I can easily create a series of cosines from their complex exponentials, for example:

import numpy as np
import matplotlib.pyplot as plt

M = 400
A = 1
k = np.linspace(0, M, M + 1)

fig, ax = plt.subplots(subplot_kw = {'projection': '3d'})

for n in range(1, 4):
    sig = A + (1j * (2 * np.pi) * n / M * k)
    sigcos = np.cos(np.imag(sig))
    sigsin = np.sin(np.imag(sig))
    ax.plot(k, sigsin, sigcos)

This gives me the expected results as follows:

enter image description hereenter image description here

However, if I modify the code to sum the real and imaginary parts of the complex exponentials, the result is not as shown in the video. Rather, it seems the frequencies are summed instead.

import numpy as np
import matplotlib.pyplot as plt

M = 400
A = 1
k = np.linspace(0, M, M + 1)

sig = A + (1j * (2 * np.pi) * 1 / M * k)

fig, ax = plt.subplots(subplot_kw = {'projection': '3d'})
for n in range(2, 7):
    print(n)
    newsig = A + (1j * (2 * np.pi) * n / M * k)
    # sig = sig + newsig
    sig = (np.real(sig) + np.real(newsig)) + (1j * (np.imag(sig) + np.imag(newsig)))

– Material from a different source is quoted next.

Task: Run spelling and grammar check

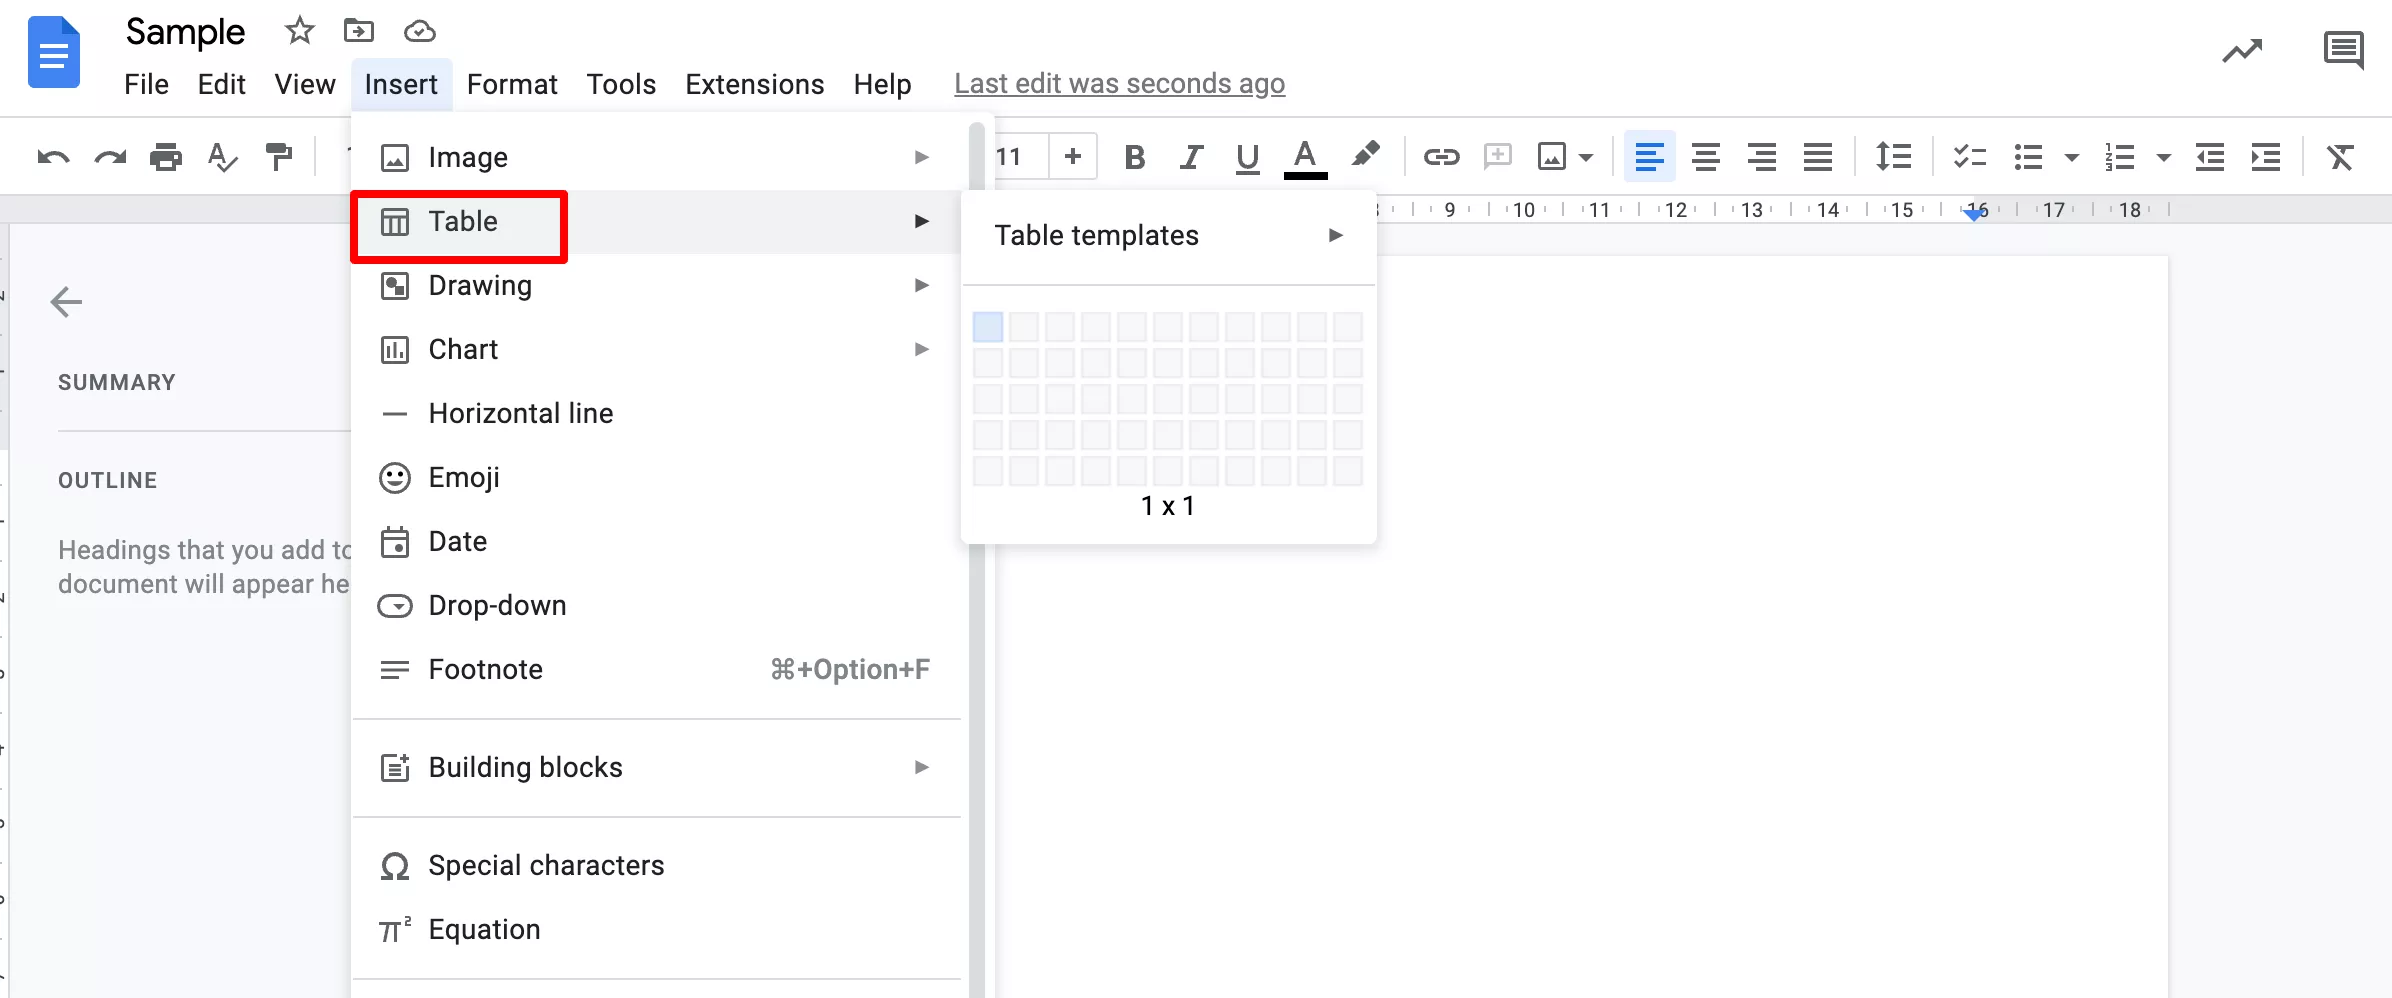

sigcos = np.cos(np.imag(sig))
sigsin = np.sin(np.imag(sig))
ax.plot(k, sigsin, sigcos)

enter image description here

I tried simply adding the two complex numbers and explicitly expanding to add real and imaginary parts. However, the results are the same.

How should I add each signal of increasing frequency to get the results shown in the video?